Subject: Re: Trump corners SCOTUS
If it's a form of "regulation," then Trump wins.
If it isn't, he loses.
I think he wins. If a tariff isn't a "regulation," then what is it?
A tariff is almost universally understood to be a tax.
You've inverted the question from how it was considered at SCOTUS, though. The issue isn't whether a tariff can possibly be considered a regulation. It's whether the grant of the power to regulate includes the power to impose a tax. IOW, not whether a tax can be used as a tool to advance a regulatory goal, but whether the grant of the power to regulate something like trade would ordinarily be understood to include the power to tax things, rather than other actions that are more commonly understood to be regulation.
That's why the three 'uncertain' Justices were focusing on the Major Questions Doctrine. Given the nature of the IEEPA, and the then-recent dispute with Nixon over unilaterally imposing tariffs without Congressional approval, they believe it to be questionable that Congress would have "hidden an elephant in a mousehole" by giving him the power to impose tariffs without ever mentioning the word tariff (or excise or impost or duty or any other synonym). Congress knows how to talk about tariffs, and they have adopted lots of statutes that deal with tariffs - if they wanted IEEPA to include tariff authority, would they have "hidden" that by using the word regulation and not say the word tariff?
More importantly, does SCOTUS - do Republicans - want it to be the case that every time a statute gives the Executive the ability to regulate something, that automatically includes the power to instead impose new taxes on that something? That the President can on his own just enact sweeping tax increases by taking every instance where he or an agency is given the power to regulate something, and then say that he's going to "regulate" it by imposing a big old tax on it?

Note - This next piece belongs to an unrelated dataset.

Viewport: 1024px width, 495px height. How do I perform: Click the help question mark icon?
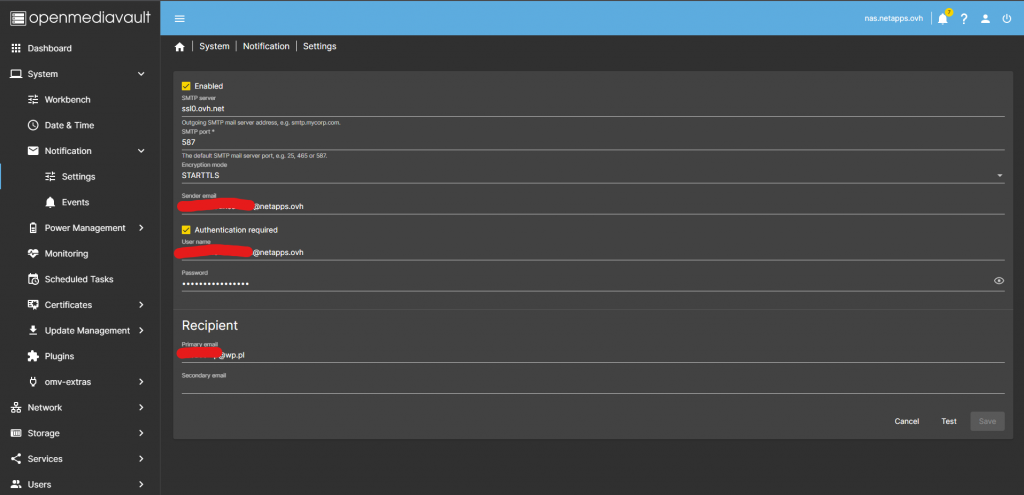tap(964, 18)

Given the Court's current support of the MQD, I think the more likely outcome is that the Administration loses. You might see a plurality opinion, with five or six (depending on Gorsuch) agreeing that IEEPA doesn't include the power to impose tariffs, but with a split between the three liberals and the two-three conservatives over whether the MQD is a necessary part of the analysis. Maybe Gorsuch concurs separately so he can bring in his NDD stuff.